As the largest and the most popular search engine of the web, Google needs to tweak its algorithms to meet the ever-changing trends.
In any given day, Google usually releases one or more changes to its search engine algorithms to improve its search results. Most of the changes aren't noticeable, but in one way or another, they are meant to continually improve how Google Search works.
"Sometimes, an update may be more noticeable. We aim to confirm such updates when we feel there is actionable information that webmasters, content producers or others might take in relation to them," said Google.
But for bigger changes, Google makes significant changes, often broad tweaks to the system.
"Several times a year, we make significant, broad changes to our search algorithms and systems. We refer to these as 'core updates'. They’re designed to ensure that overall, we’re delivering on our mission to present relevant and authoritative content to searchers," Google continued.
The company refers broad core updates because they typically bring widely notable effects.
For example, some websites may experience a drop in ranking, while others see a boost up.
But its the drop of rank that matters and concerns webmasters.
When webmasters experience a drop in search engine ranking, they will be looking for a fix. And here, Google wants to ensure that "they don’t try to fix the wrong things."
For example, if a site experienced a drop, webmasters will scramble for a solution. They may not know that their site is experiencing the drop, not because it violated Google's webmaster guidelines. In cases like this, webmasters may implement changes that could make things worse.
This is because core updates don't target specific pages or sites.
As Google explained, "Instead, the changes are about improving how our systems assess content overall. These changes may cause some pages that were previously under-rewarded to do better."
To help webmasters, Google offered the following list of questions to consider when evaluating their contents:
- Does the content provide original information, reporting, research or analysis?
- Does the content provide a substantial, complete or comprehensive description of the topic?
- Does the content provide insightful analysis or interesting information that is beyond obvious?
- If the content draws on other sources, does it avoid simply copying or rewriting those sources and instead provide substantial additional value and originality?
- Does the headline and/or page title provide a descriptive, helpful summary of the content?
- Does the headline and/or page title avoid being exaggerating or shocking in nature?

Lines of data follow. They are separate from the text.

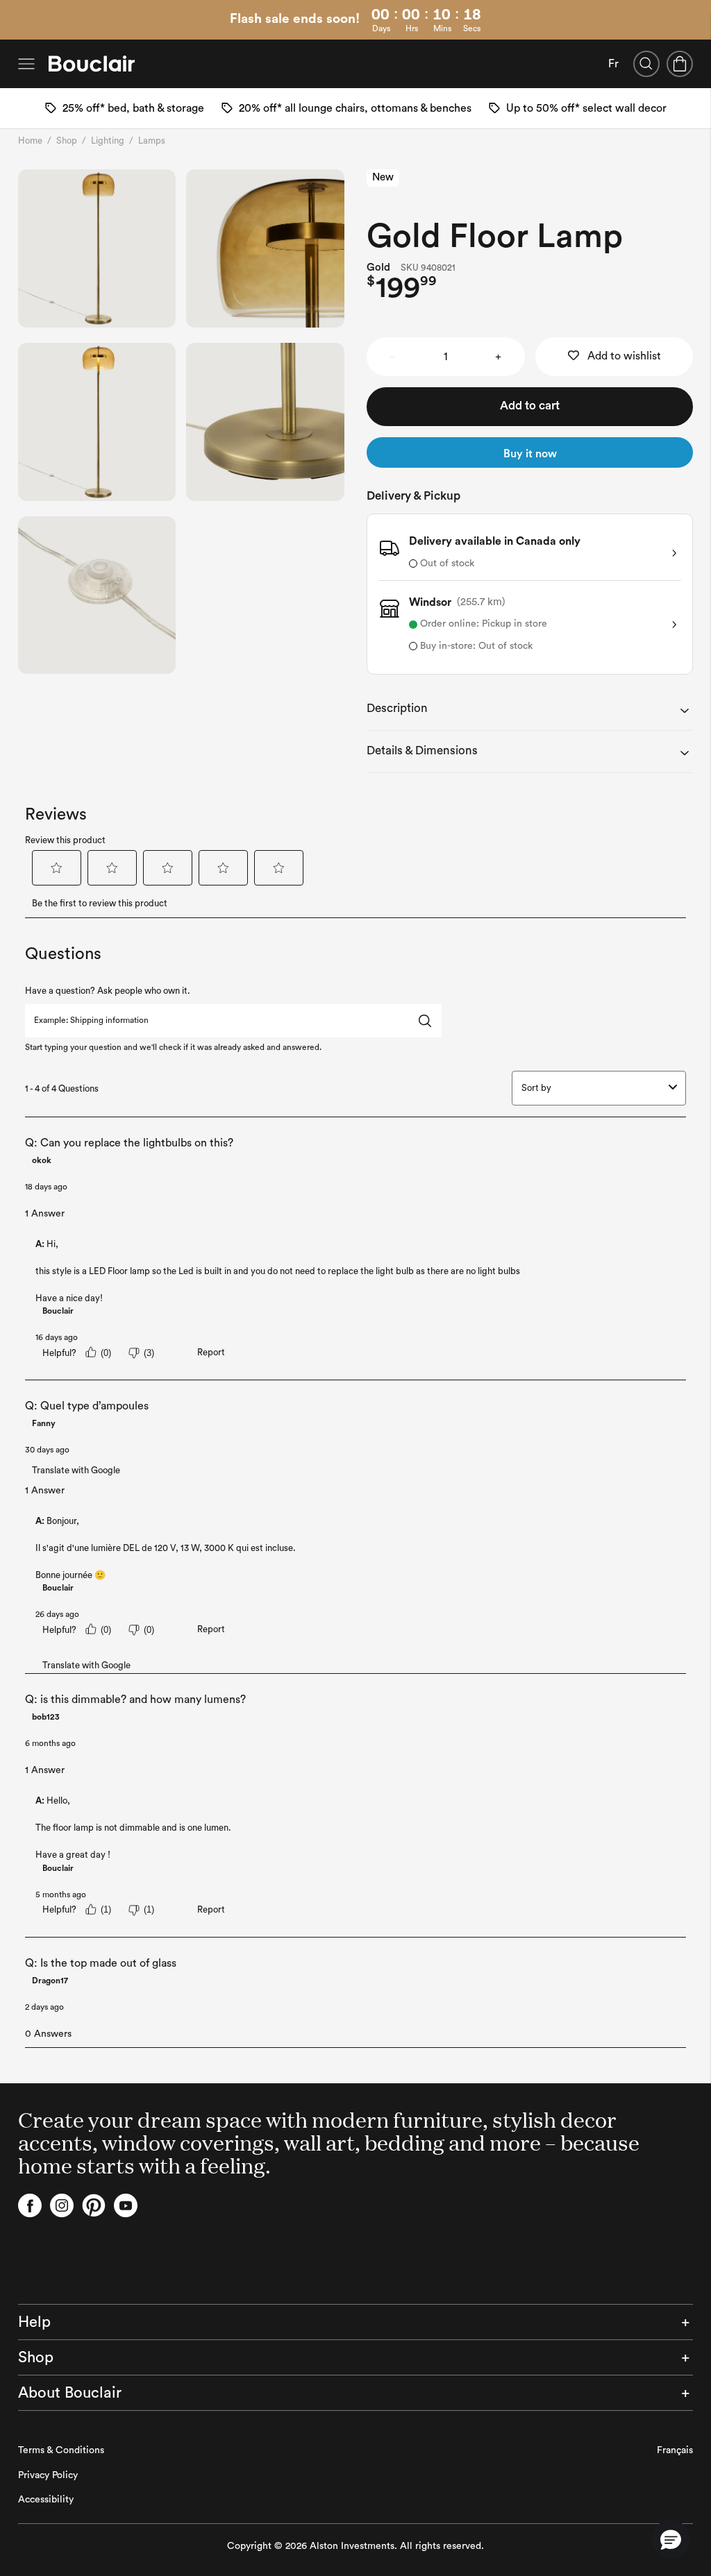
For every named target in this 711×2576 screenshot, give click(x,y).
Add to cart (530, 406)
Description (397, 708)
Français (675, 2450)
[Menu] (26, 64)
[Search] (646, 64)
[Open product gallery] (97, 248)
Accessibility (46, 2500)
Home (30, 140)
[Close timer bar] (695, 20)
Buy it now (530, 453)
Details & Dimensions (422, 750)
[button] (670, 2539)
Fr (613, 63)
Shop (66, 140)
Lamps (151, 140)
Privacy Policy (48, 2475)
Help (34, 2322)
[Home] (92, 64)
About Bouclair (70, 2392)
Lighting (107, 140)
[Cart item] (680, 64)
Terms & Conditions (61, 2450)
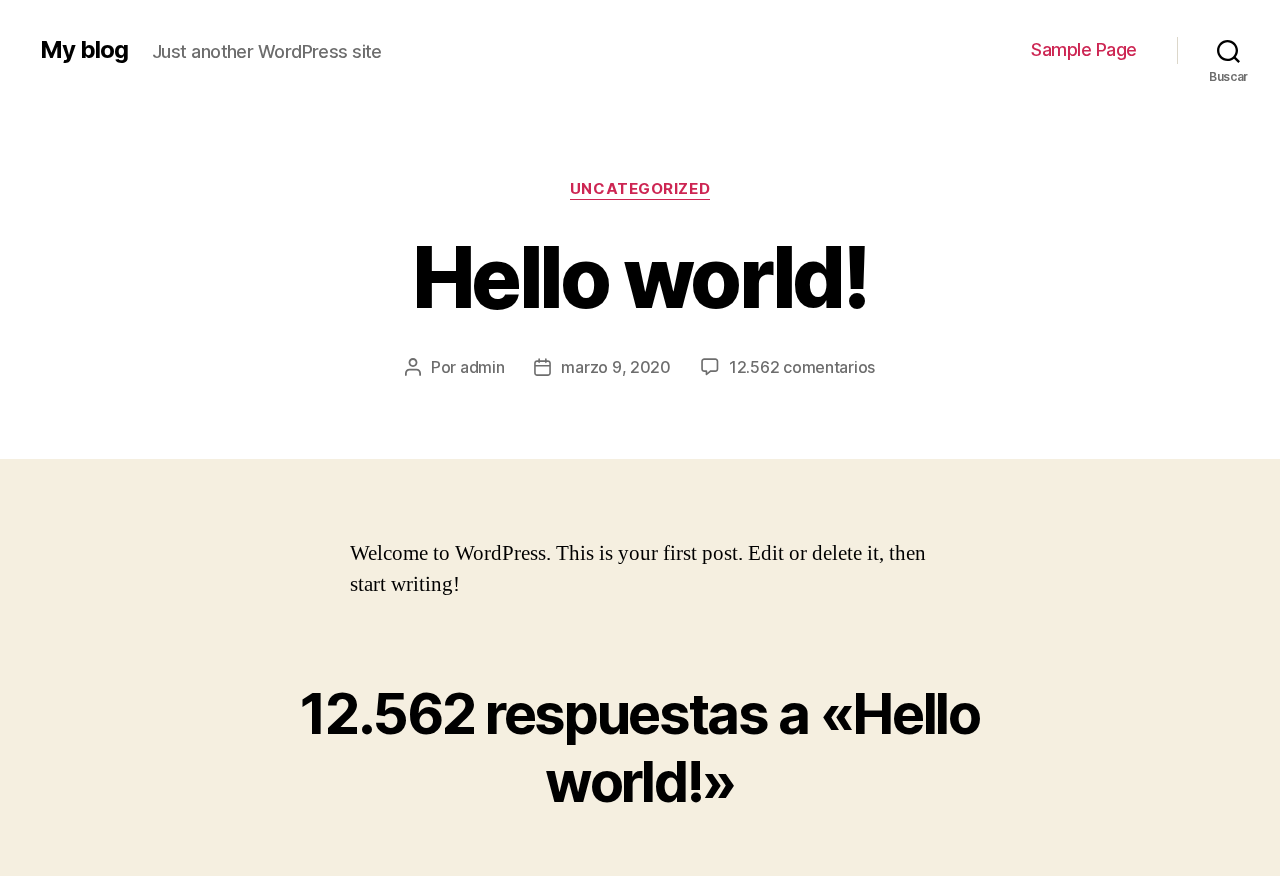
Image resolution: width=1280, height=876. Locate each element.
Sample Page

- Is this the sort of page you’d want to bookmark, share with a friend, or recommend?
- Would you expect to see this content in or referenced by a printed magazine, encyclopedia or book?
Then, some expertise questions:
- Does the content present information in a way that makes you want to trust it, such as clear sourcing, evidence of the expertise involved, background about the author or the site that publishes it, such as through links to an author page or a site’s About page?
- If you researched the site producing the content, would you come away with an impression that it is well-trusted or widely-recognized as an authority on its topic?
- Is this content written by an expert or enthusiast who demonstrably knows the topic well?
- Is the content free from easily-verified factual errors?
- Would you feel comfortable trusting this content for issues relating to your money or your life?
The next to consider, are questions about the site's presentation and production:
- Is the content free from spelling or stylistic issues?
- Was the content produced well, or does it appear sloppy or hastily produced?
- Is the content mass-produced by or outsourced to a large number of creators, or spread across a large network of sites, so that individual pages or sites don’t get as much attention or care?
- Does the content have an excessive amount of ads that distract from or interfere with the main content?
- Does content display well for mobile devices when viewed on them?
And for last, comparative questions:
- Does the content provide substantial value when compared to other pages in search results?
- Does the content seem to be serving the genuine interests of visitors to the site or does it seem to exist solely by someone attempting to guess what might rank well in search engines?
Going beyond the above, Google suggest webmasters to also consider having others they trust but who are unaffiliated with their site to provide an honest assessment. They may also consider an audit of the ranking drop, to see what pages were most impacted, and for what types of searchers.
"Look closely at these to understand how they’re assessed against some of the questions above," said Google.
Another thing to consider, is to understand Google's search quality rater guidelines.
Google use human raters to help it train the search engine algorithms in seeing good results.
"It’s important to understand that search raters have no control over how pages rank. Rater data is not used directly in our ranking algorithms. Rather, we use them as a restaurant might get feedback cards from diners. The feedback helps us know if our systems seem to be working," continued Google.
And just like many SEO experts have said over the years, webmasters should also understand EAT, which stands for 'Expertise', 'Authoritativeness' and 'Trustworthiness'.
"Reading the guidelines may help you assess how your content is doing from an E-A-T perspective and improvements to consider," Google said.